While large cap funds remain stable in valuation, they traditionally offer limited potential of growth. On the other hand, small cap mutual funds hold maximum potential for growth, but face a greater degree of volatility in their prices.
Mid cap funds, whereas, lie somewhere in the middle. They offer a greater scope of growth but face a less moderate degree of volatility.
But before we elaborate more on the returns given by these funds, let us explain what are mid cap funds?
Mid cap funds
Mid cap funds are those mutual funds that invest a minimum of 65 percent in mid-cap stocks. The companies from ranking 101 to 250 in terms of market capitalisation are known as mid cap companies.
As of now, there are a total of 29 mid cap fund schemes with total assets under management (AUMs) of ₹1,83,246 crore as on Feb 29, 2023, shows AMFI (Association of Mutual Funds in India) data.
A mutual fund scheme’s worth can be assessed by a number of factors which entail the fund category, reputation of fund house, and the past returns the scheme has delivered.
Each factor has its own importance, the returns given by these schemes are an important consideration, particularly for new investors who give it far more importance than to the other factors.
There are four mutual fund schemes that have given more than 19 percent return in the past 10 years.
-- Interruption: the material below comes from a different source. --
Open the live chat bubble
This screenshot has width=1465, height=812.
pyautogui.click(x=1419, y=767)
Mid cap funds | 10-year-returns (%) |
Edelweiss Mid Cap Fund | 19.61 |
HDFC Mid-Cap Opportunities Fund | 19.03 |
Kotak Emerging Equity Fund | 19.88 |
SBI Magnum Midcap Fund | 19.02 |
HSBC Midcap Fund | 18.21 |
Invesco India Mid Cap Fund | 18.21 |
Tata Midcap Growth Fund | 18.53 |
UTI Mid Cap Fund | 18.86 |
(Source: AMFI, regular returns as on March 27, 2023)
As we can see in the table above, there are four fund schemes that gave more than 19 percent return in the past one decade.
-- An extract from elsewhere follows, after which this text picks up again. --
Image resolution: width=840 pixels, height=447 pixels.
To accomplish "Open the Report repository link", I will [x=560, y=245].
Edelweiss Mid Cap Fund delivered 19.61 percent, HDFC Mid-Cap Opportunities Fund gave 19.03 percent return, Kotak Emerging Equity Fund gave 19.88 return and SBI Magnum Midcap Fund gave 19.02 percent return.
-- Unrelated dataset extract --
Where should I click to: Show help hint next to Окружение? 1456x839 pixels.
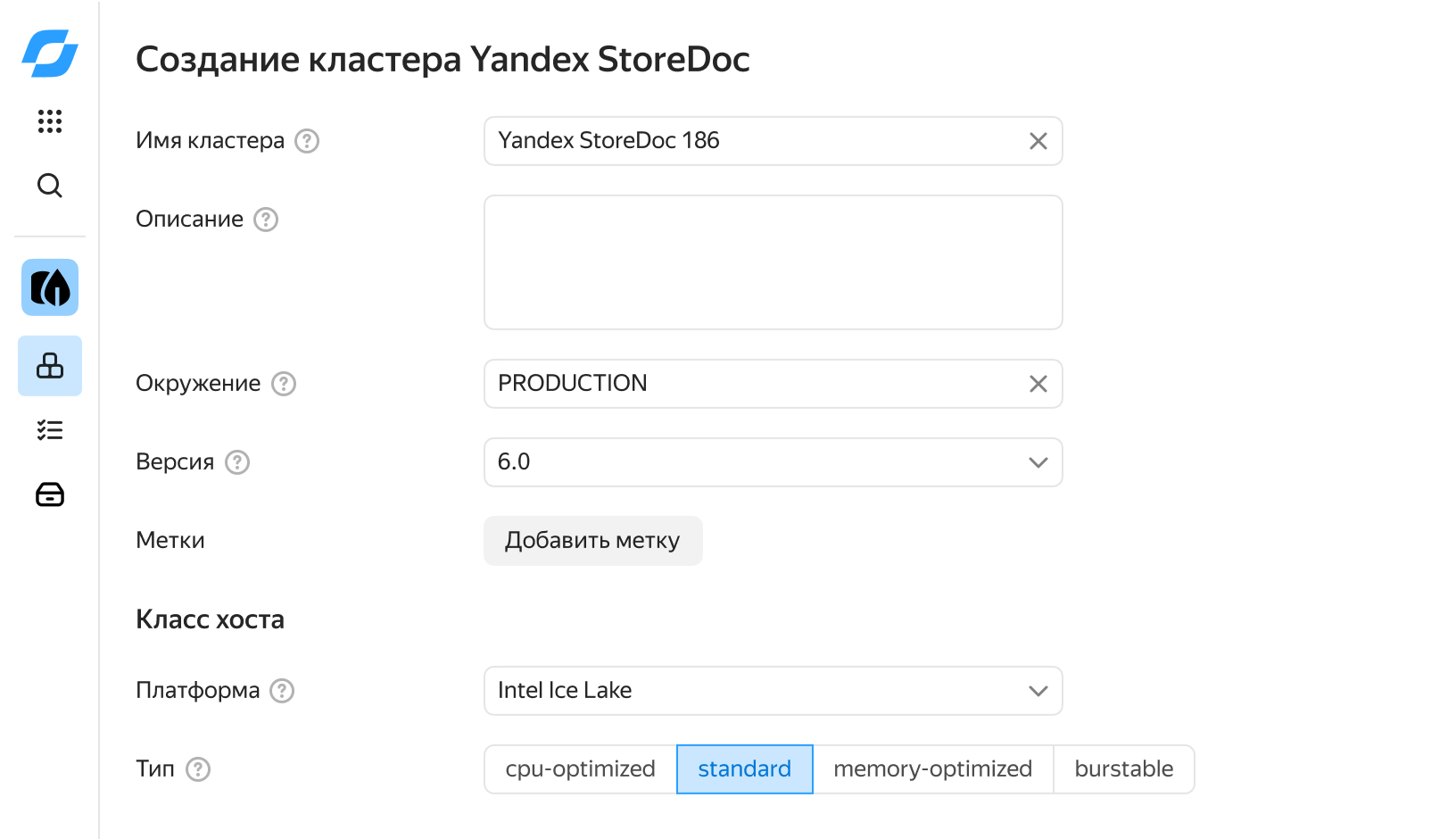pos(284,384)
Here, we now share details on the mid cap funds that gave maximum returns:
Edelweiss Mid Cap Fund: It was launched on December 26, 2007. Its key constituent stocks include Cummins India, Federal Bank, Persistent Systems, Clearing Corporation of India and ABB India.
The scheme has given a CAGR return of 11.04 percent since inception. This means if someone had invested ₹10,000 at that time, it would have grown to ₹49,692 by now.
HDFC Mid-Cap Opportunities Fund: The scheme was launched on June 25, 2007. It has given a return of 16.17 percent since its inception. This means if someone had invested ₹10,000 that time, it would have grown to ₹1,02,516.
The key constituent stocks of the scheme are Indian Hotels Company, Bharat Electronics, Max Healthcare Institute, Sundram Fasteners and Cholamandalam Investment and Finance.
Kotak Emerging Equity Fund: This scheme was launched on March 30, 2007. With an AUM of nearly ₹23,962 crore, the scheme has given a return of 19.04 percent return since inception.
This means if someone had invested ₹10,000, it would have grown to ₹59,597.
Its key constituent stocks are Supreme Industries, Schaefflar India, Cummins India, Persistent Systems and Solar Industries.
SBI Magnum Midcap Fund: It was launched on March 29, 2005. Its key constituent stocks include CRISIL, Tube Investments of India, Page Industries, Schaeffler India and Sheela Foam.
It has given a return of 16.18 percent CAGR return (regular) since inception.
Note: This story is for informational purposes only. Please speak to a SEBI-registered investment advisor before making any investment related decision.